Ознакомительная версия.
Итак, продолжал лектор, считалось, что Бетховен не способен написать фугу, и теперь спрашивается, заключалась ли доля истины в этих злостных толках? По-видимому, он старался их опровергнуть. В последующие свои фортепьянные произведения он вводил фуги, а именно трёхголосные: возьмём, к примеру, «Сонату для молоточкового клавира»{13} и сонату опус 110 в ля-бемоль-мажор. Однажды он приписал: «С некоторыми вольностями», — давая понять, что ему отлично известны правила, против которых он погрешает. Отчего он пренебрегал этими правилами? Из абсолютизма или от того, что с ними не справлялся, оставалось спорным. Позднее он создал Большую увертюру-фугу, опус 124{14}, величественные фуги в «Gloria» и «Credo»{15} из «Missa solemnis»{16}. Наконец-то было доказано, что в единоборстве и с этим ангелом{17} великий человек остался победителем, даже если он и охромел в тяжкой схватке.
Кречмар рассказал нам страшную историю, которая глубоко запечатлела в наших сердцах тягость этой борьбы и образ великого страдальца. Это было в разгар лета 1819 года, в Мёдлинге, когда Бетховен, работая над мессой, приходил в отчаяние оттого, что каждая часть становилась длиннее, чем он предполагал поначалу; тем самым срок окончания работы, назначенный на март месяц следующего года и приуроченный к посвящению эрцгерцога Рудольфа{18} в сан архиепископа Ольмюцского, явно не мог быть выдержан. Два его друга и адепта, заглянув под вечер в мёдлингский дом, узнали, что утром сбежали кухарка и горничная маэстро, так как прошедшей ночью произошла дикая сцена, пробудившая всех и вся в доме. Маэстро работал до глубокой ночи над Credo, Credo с фугой, и не вспомнил об ужине, стоявшем на плите; в конце концов девушек, тщетно дожидавшихся на кухне, сморило сном. Когда в первом часу ночи маэстро почувствовал голод, он нашёл их обеих спящими, кушанье же пересушенным, подгоревшим и впал в ярость, тем менее пощадившую уснувший дом, что сам он не мог слышать своих криков.
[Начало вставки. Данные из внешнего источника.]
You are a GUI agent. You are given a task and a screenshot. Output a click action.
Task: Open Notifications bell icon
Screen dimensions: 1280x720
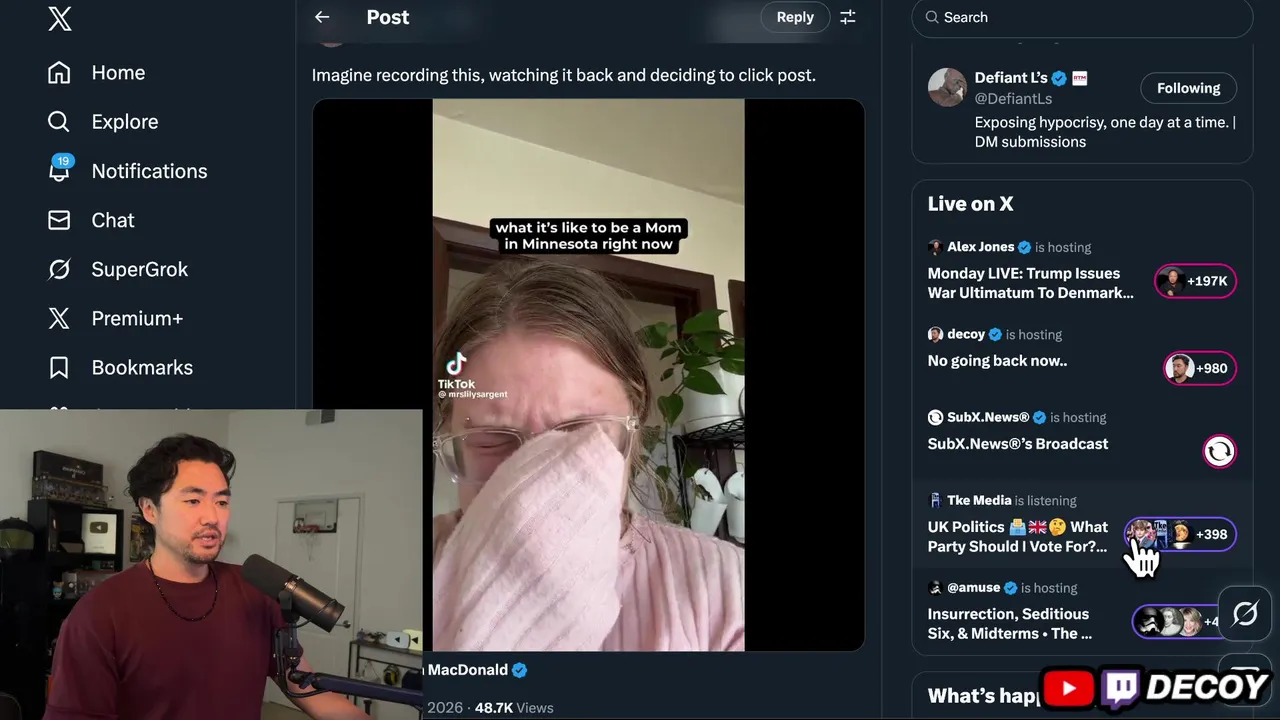[x=59, y=171]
— Неужто вы не могли подождать меня какой-нибудь час? — без умолку гремел он. Но тут речь шла не о часе, а о пяти, шести часах, и разобидевшиеся девушки чуть свет убежали из дому, бросив на произвол судьбы своего буйного хозяина, который ничего не ел уже со вчерашнего обеда. Так, ничем не подкрепившись, он и работал в своей комнате над Credo, Credo с фугой. Молодые люди слышали сквозь запертую дверь, как он работает. Глухой пел, выл, топал ногами, трудясь над своим Credo, и слушать это было так ужасно, что у них кровь застыла в жилах. В миг, когда они, потрясённые до глубины души, уже собрались удалиться, дверь вдруг распахнулась — в ней, точно в раме, стоял Бетховен. Но как он выглядел? Ужасно! Растерзанная одежда, черты лица до того искажённые, что страшно было смотреть. На них уставились его вслушивающиеся глаза со взором смятенным и отсутствующим; казалось, он только что вышел из смертного боя с целым сонмом злых духов контрапункта. Сначала он нечленораздельно что-то бормотал, а затем стал бранчливо жаловаться на развал в доме — все его бросили, он голодает. Молодые люди пытались его успокоить, один помог привести в порядок одежду, другой помчался в ресторацию и принёс готовый обед… Месса была закончена лишь три года спустя.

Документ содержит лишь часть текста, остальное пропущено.